Ты ведь знаешь — измениться не могла. Ты ведь знаешь — все такая, как была. Только брови чуть нахмурены сильней, Но люблю тебя еще нежней.
И помни, милый мой, что я твоя навек. Что у нас с тобой один есть человек, Что дороги нам с тобой перекрестил, Их надеждою и верой озарил.
Придрались: «ты ведь знаешь, измениться не могла» — ты сущность-то вражеская! И эта салфеточка попала в дело.
Первый мой допрос вел начальник МГБ города Клинцы. Спрашивал о моей преступной деятельности в эмигрантской националистической организации. А я никогда не принадлежала ни к какой организации, а просто была знакома с эмигрантом, еще до войны. В общем, я объявила голодовку за неправильное ведение следствия. Требовала вызвать брянского прокурора, но следователь мне сказал, что они с прокурором друзья, и если я буду жаловаться в Москву, то он «насыплет нам за шкуру песка», и мы получим срок с гаком — и муж, и я.

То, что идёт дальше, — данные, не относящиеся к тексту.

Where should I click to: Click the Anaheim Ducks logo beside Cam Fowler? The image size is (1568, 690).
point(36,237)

Однажды меня вызвали на допрос ночью. Следователь — молодой, красивый — стал ластиться ко мне: «Вы же невиновны, это ваш муж виновен, он военнопленный, он изменил Родине. Если вы отдадитесь мне вот сейчас, то мы вас отпустим, зачем же нам вас держать? Это муж, попавший в плен, виноват, а вы — нет». И привел собаку. Он ко мне, а я — раз, вскочила на подоконник, собака укусила меня за икру, порвала чулок. Следователь испугался шума, собаку оттащил, позвал охрану, и меня увели в КПЗ, где я сидела. Кстати, когда я уходила на допрос, там сидела какая-то монашенка, и она меня благословила, перекрестив. И меня не тронули.

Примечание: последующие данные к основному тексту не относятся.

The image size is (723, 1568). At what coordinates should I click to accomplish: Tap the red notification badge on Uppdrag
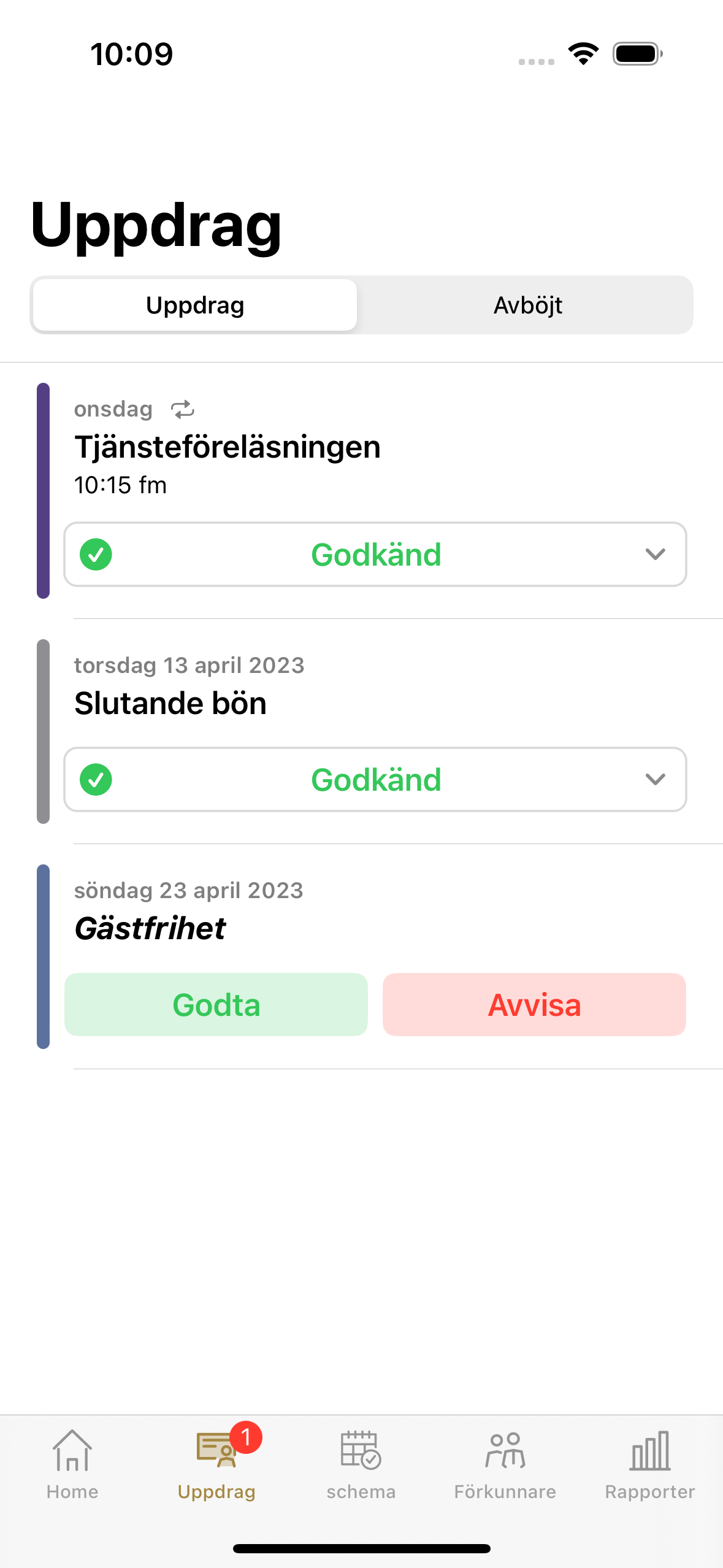(x=246, y=1437)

Начальник тюрьмы очень хорошо относился к моему мужу: Костя помогал его жене по врачебным делам, а к праздникам рисовал портреты Сталина, Берии, разных маршалов — он был еще и прекрасный художник. Однажды нам с Костей организовал свидание в той комнатушке, где Костя рисовал вождей и маршалов. Сколько времени у нас было, я не помню, но мы смогли с ним сразу заделать девочку, Линочку. Костя сказал: ты забеременела 9 февраля, а родишь 4 ноября. Точно так и случилось. Так что я благословляю этого начальника Шумского, его жену Женю и их потомство, молюсь за них. Они были настоящие русские люди. Они поняли чутьем, что мы были невиновны.
Следствие длилось очень долго, около года. Камера, в которой я ждала приговора, была переполненной. Женщины лежали и на нарах, и под нарами. Дышали у окошка по очереди, спали по команде. В 1946 году меня осудили по статье 58, п. 1а — измена Родине, знакомство с эмигрантом, вербовка. Приговор — 15 лет исправительных лагерей — оглашали молодые девчонки из московского трибунала. Костя присутствовал на оглашении. От услышанного у меня закружилась голова, я стала падать, терять сознание, и тогда Костя вытащил из кармана туалетное мыло — ягодное, яркорозовое — и дал мне в руки. Он как психолог действовал на меня, как врач. Как оглашали приговор мужу, я не помню, я была в полуобморочном состоянии. Ему присудили 10 лет исправительно-трудовых лагерей по статье 58, п. 1б — военная измена.
А потом нас отправили в Брянск — сначала Костю, потом меня. Там формировался этап на Дальний Восток. Так как у нас были разные фамилии — у него Кошлаков, а у меня Смирнова, — никто не догадался, что мы муж и жена, и нас отправили вместе. Если бы узнали, конечно, этого бы не произошло. Но встретились мы с ним уже только в самом лагере Тахтамыгда[55] в Амурской области.
Работа заключенных была главным образом на ремонтном заводе, который во время войны делал бомбы, а после начал изготавливать мостовые фермы, конструкции. Работали там и вольные, и заключенные. Вольные жили в поселке, а заключенные — в лагере, нас выводили на работу под конвоем. Меня поставили на ужасную работу — обжигать известь. В печь, в огромное жерло, нужно было загружать баланы — распиленные бревна. Я же беременной была, живот уже было видно. Я этим местом, где солнечное сплетение, над животом, баланы задвигала. Одна! Несколько дней надо было кормить эту печку. Глаза от извести сильно разъедало, жуть!